## STATED PROBLEM
Please print, word for word, the section of the Ag nanoarray text that opens with "Figure 1 is" and closes with "of the z-axis.".

## TEXT BLOCK
☆ ☆ ☆ ☆

Due to the long-range ordered periodicity, nanoarrays have the characteristics of expanding the electromagnetic enhancement space, generating collective lattice resonances [4,5], increasing scattering efficiency, and enhancing thermal accumulation effects [19]. Thus, we investigated the absorption, scattering, near-field enhancement and photothermal properties of Ag nanoarrays. In this article, discrete dipole approximation (DDA) and thermal Green's function method are introduced to investigate near-field enhancement and photo-thermal temperature distribution, respectively. The influences of particle radius, particle spacing, particle number of the array and illumination polarization angle on the unique optical properties of Ag nanoarrays are discussed. The purpose of this work is to understand the near-field and photo-thermal temperature distribution of Ag nanoarrays and to explore a method for designing the nanostructure in photo-thermal and near-field regulation.

2. Theories and Methods

Figure 1 is a schematic diagram of a square array of spherical nanoparticles. $R$ and $d$ denote the particle radius and spacing, respectively. The plane of the array is located at the $xoy$ and the center of the array structure is located at the coordinate origin. The incident light travels along the negative direction of the z-axis.

We used DDA to study the near-field enhancement, absorption, and scattering properties of the nanoparticle array. Based on the absorption properties of nanoparticles and thermal Green's function method, the photo-thermal temperature distribution was investigated.

2.1. Discrete Dipole Approximation Method

DDA is a method used to calculate the scattering and absorption of electromagnetic wave radiation by targets with an arbitrary geometry whose size is less than or equal to the wavelength of incident light [20]. The main idea is to treat the target model as a set of multiple point dipoles. Each point dipole occupies a position in the target lattice. They are polarized to generate an electric dipole moment when the incident electromagnetic wave illuminates the target. Then, each point dipole is affected not only by the external electric field but the scattering field of other surrounding point dipoles. Therefore, the electromagnetic field around the target point dipole is the superposition of the incident field and the scattering field of the other multiple point dipoles. Draine and Flatau [21] developed a ddscat7.3 program code based on DDA theory to calculate the electric field distribution of electromagnetic scattering from various nanostructures. In this article, ddscat7.3 is used to calculate the absorption, scattering, and near-field enhancement of the Ag nanoparticle array.

☆ ☆ ☆ ☆

## DATA EXCERPT
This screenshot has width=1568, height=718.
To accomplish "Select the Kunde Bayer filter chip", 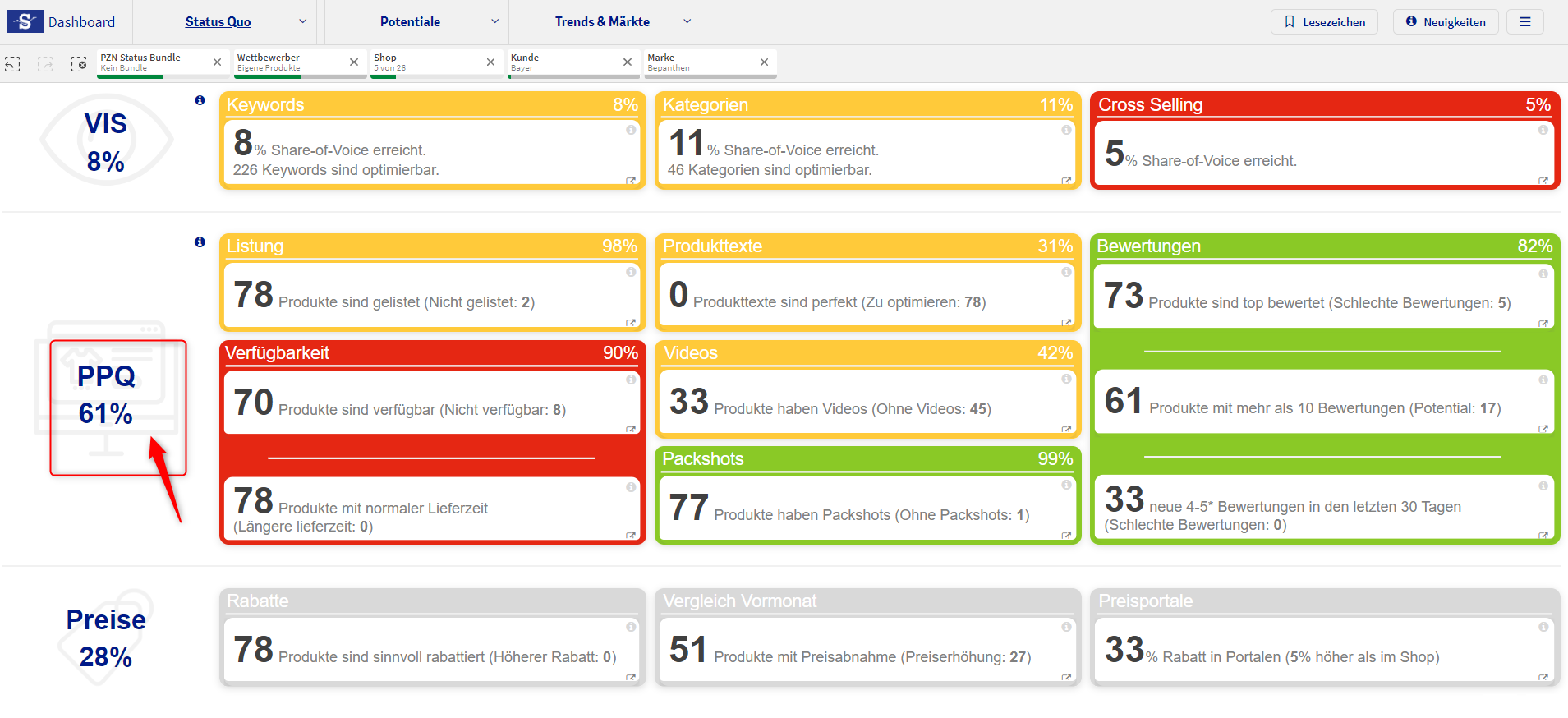I will [563, 62].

☆ ☆ ☆ ☆

## WRITTEN ANSWER
Figure 1 is a schematic diagram of a square array of spherical nanoparticles. $R$ and $d$ denote the particle radius and spacing, respectively. The plane of the array is located at the $xoy$ and the center of the array structure is located at the coordinate origin. The incident light travels along the negative direction of the z-axis.